What is needed:
Output the data from the line with "Click the 100.000 volume axis label" to the line with "Action: coord(1280,44)", both ends included, as a Markdown table with the columns "Row" and "Line." Skip blank lines and leave the pictures out.

Available data:
************

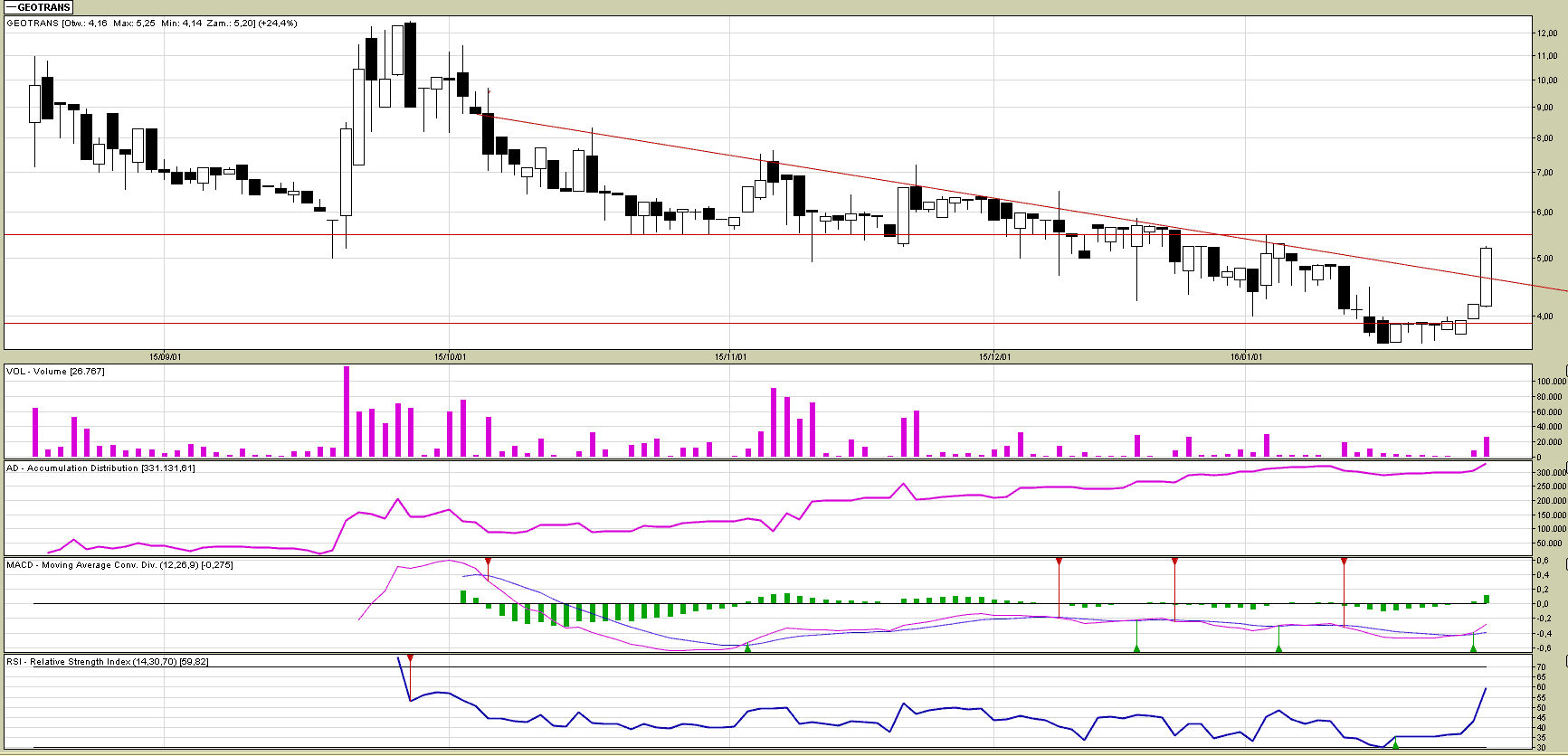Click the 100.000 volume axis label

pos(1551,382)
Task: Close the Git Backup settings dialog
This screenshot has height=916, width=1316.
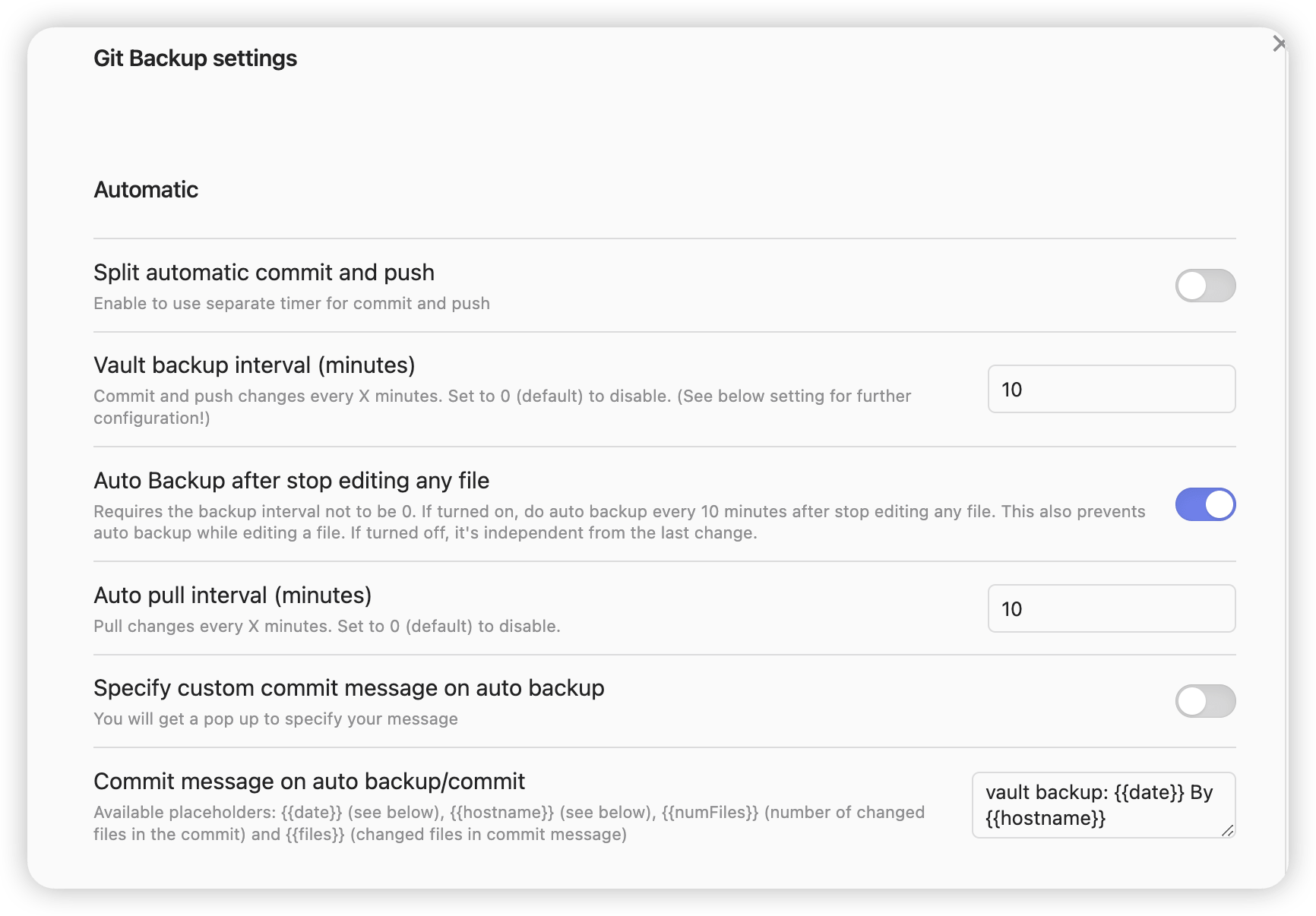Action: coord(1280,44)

************

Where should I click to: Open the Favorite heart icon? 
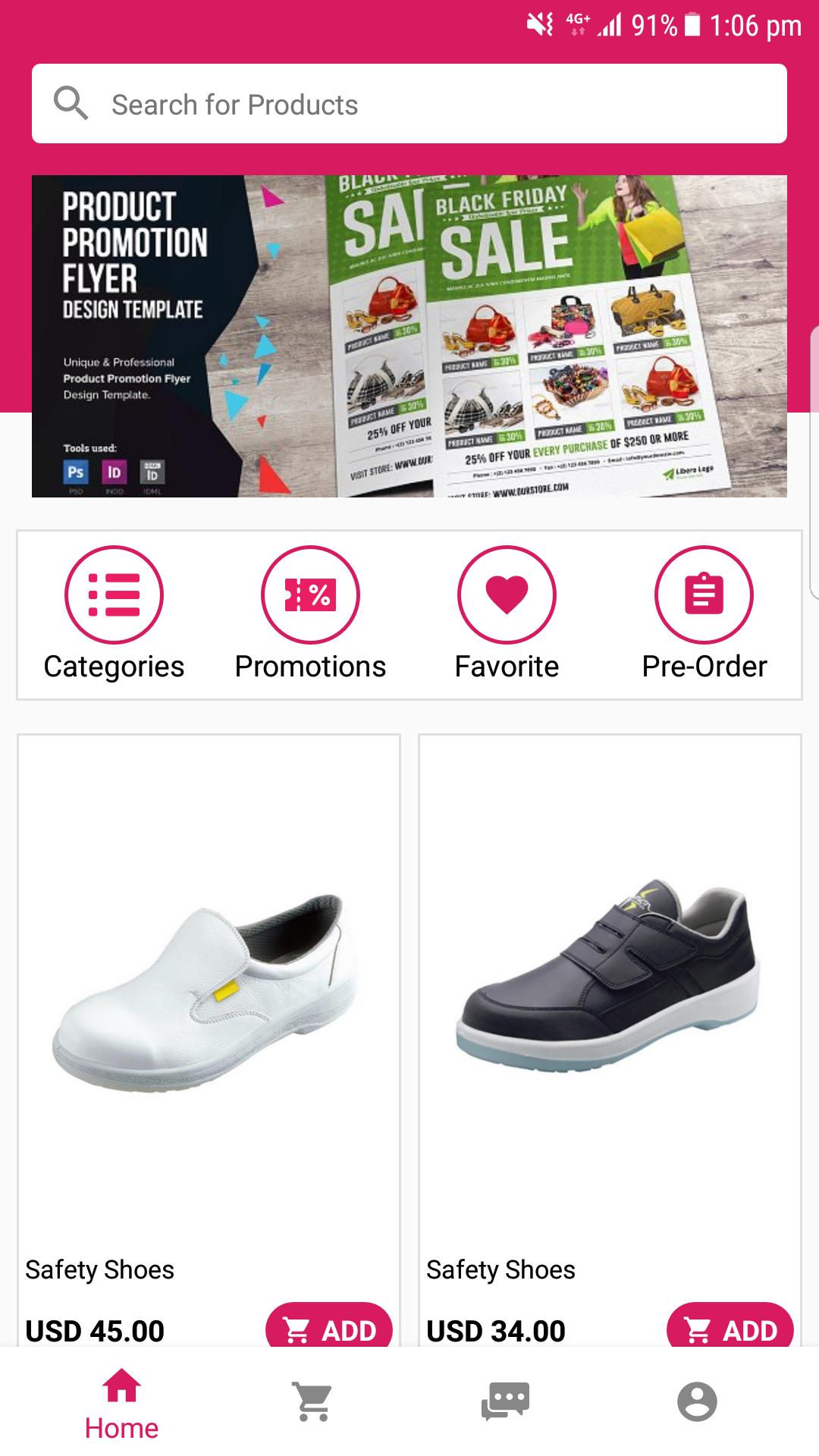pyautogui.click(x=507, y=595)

************

Result for this exercise:
| Row | Line |
|---|---|
| 1 | Click the 100.000 volume axis label |
| 2 | pos(1551,382) |
| 3 | Task: Close the Git Backup settings dialog |
| 4 | This screenshot has height=916, width=1316. |
| 5 | Action: coord(1280,44) |